Pope: "Return to the first glance".

Referring to Psalm 34

"Taste and see how good the Lord is" together with them, he wanted to "savor the taste of faith in this land, remembering stories and faces, lives spent for the Gospel. To spend one's life for the Gospel: this is a beautiful definition of the Christian's missionary vocation, and in particular of the way in which Christians live this vocation here", the Pope emphasized.

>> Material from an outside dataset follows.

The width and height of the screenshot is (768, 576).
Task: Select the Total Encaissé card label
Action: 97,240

The Pontiff wanted to emphasize the personal relationship with the Lord, which is necessary for carrying out the mission and dedication to our brothers and sisters. Without this relationship of personal love, mission is not possible - out of love for the other - because there is no experience of God: "This experience of God's love in Christ is pure light that transfigures the face and makes it in turn resplendent. Brothers and sisters, the Christian life is born of the contemplation of this face, it is a matter of love, of a daily encounter with the Lord in the Word and in the Bread of life, in the face of others, in those in need, where Christ is present".

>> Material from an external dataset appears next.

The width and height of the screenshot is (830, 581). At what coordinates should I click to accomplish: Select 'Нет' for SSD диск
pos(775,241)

In this sense, he encouraged the small but active religious community and consecrated men and women who carry out their pastoral work in Mongolia to "taste and see the Lord, to return again and again to that first glance from which everything arose".

The Church has no political agenda

Another point the Pope wanted to stress was the mission of the Church, which governments need not fear because the Church "has no political agenda to advance, but knows only the humble power of God's grace and of a Word of mercy and truth, capable of promoting the good of all.

Although the numbers of the Church in Mongolia are small, the Pope stressed the need for communion. In this sense, he wanted to point out that "the Church is not understood on the basis of a purely functional criterion, according to which the bishop acts as moderator of the various members, perhaps based on the principle of the majority, but by virtue of a spiritual principle, by which Jesus himself becomes present in the person of the bishop to ensure the communion of his Mystical Body".

In this sense, he recalled that the unity of the whole Church and communion with Rome have a clear example in Mongolia, which, despite its small number, has a cardinal at its head: Msgr. Giorgio Marengo.

Finally, the Pope has turned his gaze to Our Lady. It is not a casual glance, Marian devotion has a strong meaning in this trip in which the Pope will bless the image of the Mother of Heaven, a wooden carving that a Mongolian woman found and rescued from a garbage dump before the fall of the communist system and the arrival of the Church.

The Pope referred to this Marian devotion as a sure pillar and emphasized that "our heavenly Mother, who - I was very pleased to discover - wanted to give you a tangible sign of her discreet and prompt presence by allowing an image of herself to be found in a rubbish dump. This beautiful statue of the Immaculate appeared in a waste place. She, without stain, immune to sin, wanted to become close to them to the point of being confused with the refuse of society, so that from the filth of the garbage has emerged the purity of the Holy Mother of God".